Choose a reservation type

This document describes the different reservation types that you can use to reserve capacity for Compute Engine instances. To learn more about the resources that you can use to create instances, see Compute Engine instances.

Reservations help ensure that you have the available resources to create instances with the same hardware (memory and vCPUs) and optional resources (GPUs, TPUs, or Local SSD disks) whenever you need them. Reservations offer the following benefits:

  • High assurance of capacity: you reserve resources to accommodate for future increases in demand, such as the following:

    • Growth

    • Planned or unplanned spikes in usage

    • Large migrations

    • Backup and disaster recovery

  • Exclusive access: reservations prevent others from using your reserved resources.

  • Inherited properties: reservations inherit the same properties as your chosen machine family.

After you reserve capacity, you can use it to create instances that match the reservation. You don't incur any additional charges when you create these instances. You only pay for resources that aren't part of the reservation, such as disks or IP addresses.

Limitations

All reservation types have the following limitations:

  • Reservations are zone-specific resources.

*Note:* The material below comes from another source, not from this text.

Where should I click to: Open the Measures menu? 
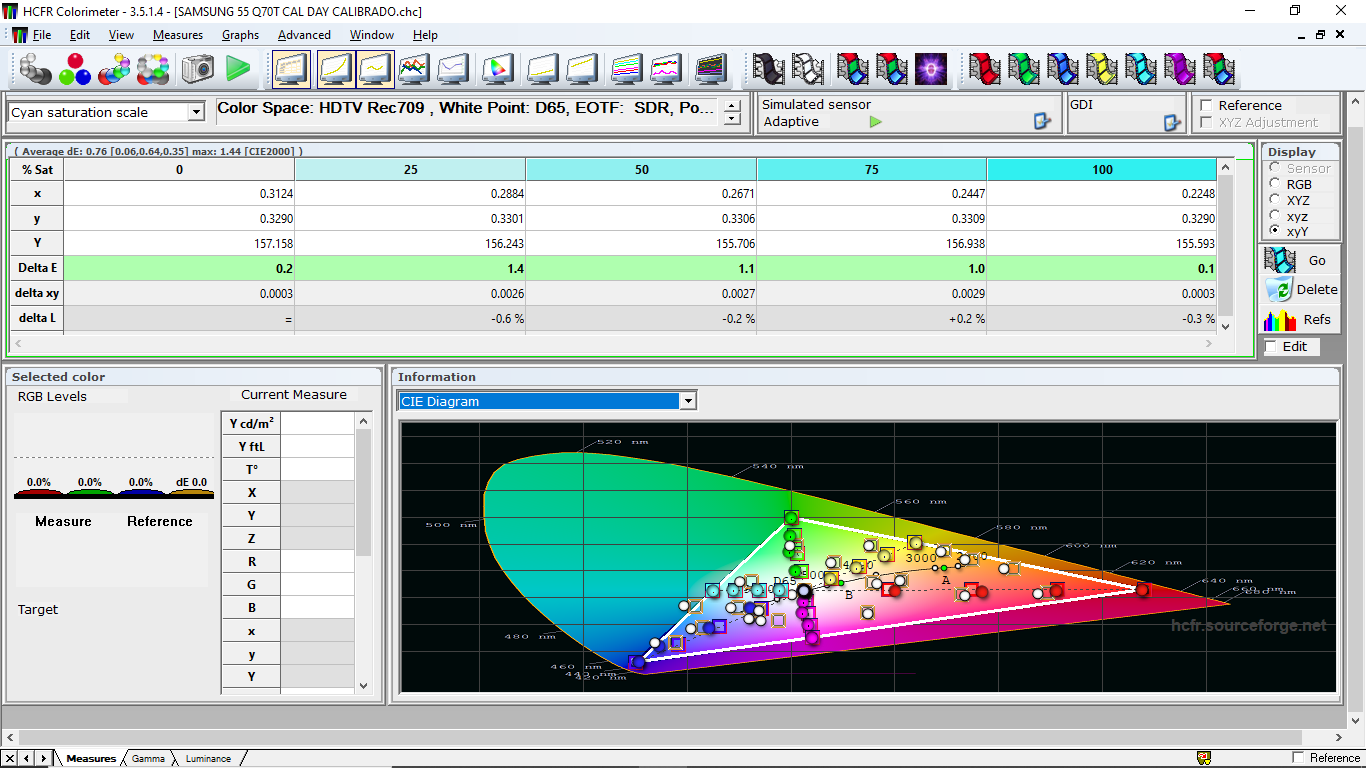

  • You can't use your reserved capacity to create the following Compute Engine resources:

    • Spot VMs or preemptible instances

    • Sole-tenant nodes

Choose a reservation type

The following diagram helps you choose the Compute Engine reservation type that best fits your workload's needs:

A flowchart with the different reservation methods available in Compute Engine.

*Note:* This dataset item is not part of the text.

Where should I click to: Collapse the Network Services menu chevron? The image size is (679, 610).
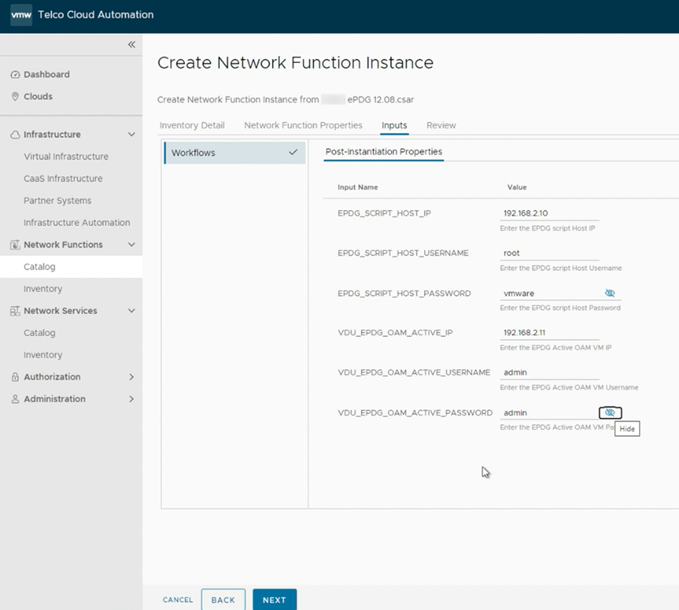[x=131, y=311]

The questions in the preceding diagram are as follows:

  1. Do you need capacity right away?

    • Yes: Go to the next question.

    • No: Go to question 3.

  2. Do you need flexibility on how long to hold capacity?

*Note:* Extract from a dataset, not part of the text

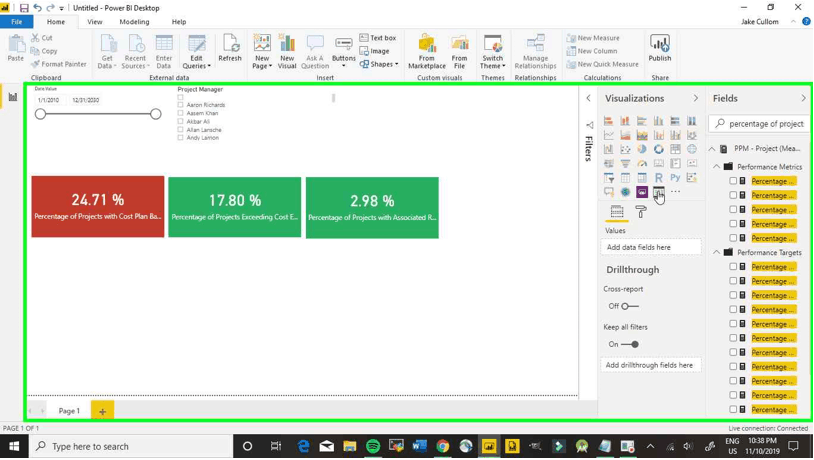Click Refresh in the Home ribbon
The width and height of the screenshot is (814, 460).
(230, 48)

  3. Do you need high-demand resources like GPUs?

  4. Do you need resources for more than 90 days?

Use on-demand reservations

With on-demand reservations, you can reserve capacity for compute instances and get it as soon as you reserve it. After you create an on-demand reservation, you can consume, modify, or delete it whenever you need to.

For more information, see About reservations.

Use future reservations

To reserve instances for a set period, you can use future reservations. After you create a reservation request, you must submit it to Trusted Cloud by S3NS for review. Trusted Cloud typically takes five days to review your request. If your request is approved, then Compute Engine creates on-demand reservations with your requested capacity on your chosen date and time. To consume these reservations, you create compute instances that use the reservations. After the reservation period ends, you can modify or delete the reservations.

For more information, see About future reservation requests.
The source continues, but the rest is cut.